The Woman in the Window (2021) explained: the Hitchcock connection

woman-in-the-window-film-explained

Unpacking the cinema codes at play in claustrophobic thriller The Woman in the Window, from Hitchcock references to bad mothers.

What is The Woman in the Window about?

Anna Fox (Amy Adams) lives alone in a sprawling Manhattan townhouse. This is handy, because Anna is agoraphobic and can’t go outside.

When new neighbours move in across the road, spying on them gives her a new source of entertainment – until she witnesses a murder through the window.

Hitchcock movies referenced in The Woman in the Window

Alfred Hitchcock took a cheeky cameo in each movie he directed (something M. Night Shyamalan also does). It’s like a hidden signature, as well as a bragging rights.

But there are traces of Hitchcock all over The Woman in the Window, too, a nod to the director’s continuing influence on modern cinema.

Most obvious is the parallel with 1954’s Rear Window, which has wheelchair-bound James Stewart spying on the neighbours and spotting a murder.

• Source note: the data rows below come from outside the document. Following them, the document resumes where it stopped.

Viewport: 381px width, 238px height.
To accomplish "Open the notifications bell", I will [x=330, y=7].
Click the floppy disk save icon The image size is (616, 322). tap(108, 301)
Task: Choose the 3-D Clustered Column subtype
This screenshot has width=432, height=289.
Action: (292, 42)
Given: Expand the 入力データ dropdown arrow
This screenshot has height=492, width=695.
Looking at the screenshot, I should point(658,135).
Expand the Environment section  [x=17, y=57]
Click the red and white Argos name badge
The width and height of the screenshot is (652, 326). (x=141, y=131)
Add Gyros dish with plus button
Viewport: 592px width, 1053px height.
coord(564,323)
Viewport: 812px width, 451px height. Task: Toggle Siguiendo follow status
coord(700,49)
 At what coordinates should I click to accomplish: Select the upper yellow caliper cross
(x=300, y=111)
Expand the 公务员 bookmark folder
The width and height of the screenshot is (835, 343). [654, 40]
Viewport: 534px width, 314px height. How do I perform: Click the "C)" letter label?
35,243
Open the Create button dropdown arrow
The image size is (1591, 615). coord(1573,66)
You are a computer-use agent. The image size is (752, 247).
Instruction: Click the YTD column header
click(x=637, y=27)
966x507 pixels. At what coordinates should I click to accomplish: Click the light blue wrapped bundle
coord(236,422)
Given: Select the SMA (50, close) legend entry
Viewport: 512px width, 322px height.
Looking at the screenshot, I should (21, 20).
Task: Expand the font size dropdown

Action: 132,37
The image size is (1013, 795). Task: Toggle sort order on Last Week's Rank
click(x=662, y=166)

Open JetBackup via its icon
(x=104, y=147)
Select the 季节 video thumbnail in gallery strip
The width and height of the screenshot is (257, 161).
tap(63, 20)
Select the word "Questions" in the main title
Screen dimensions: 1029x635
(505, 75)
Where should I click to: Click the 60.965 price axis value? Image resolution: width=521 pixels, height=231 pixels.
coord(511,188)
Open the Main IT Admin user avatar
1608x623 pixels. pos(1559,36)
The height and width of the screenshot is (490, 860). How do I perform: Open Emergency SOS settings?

The Woman in the Window even features a clip from the earlier film in its opening credits, signposting how the film will end (the killer tries to throw the main character to his / her death from a height).

The other Hitchcock classic that gets an airing is The Lady Vanishes. In the 1938 film a woman on a train believes another passenger has gone missing, but her fears are written off as hallucination – just like Anna Fox. Both movies also make use of the ‘second woman’ decoy, who stands in for a missing person.

Finally of course there’s Vertigo, in which a fear of heights stops James Stewart catching a killer. To-ma-to, to-may-to / vertigo, agoraphobia … let’s call the whole thing off.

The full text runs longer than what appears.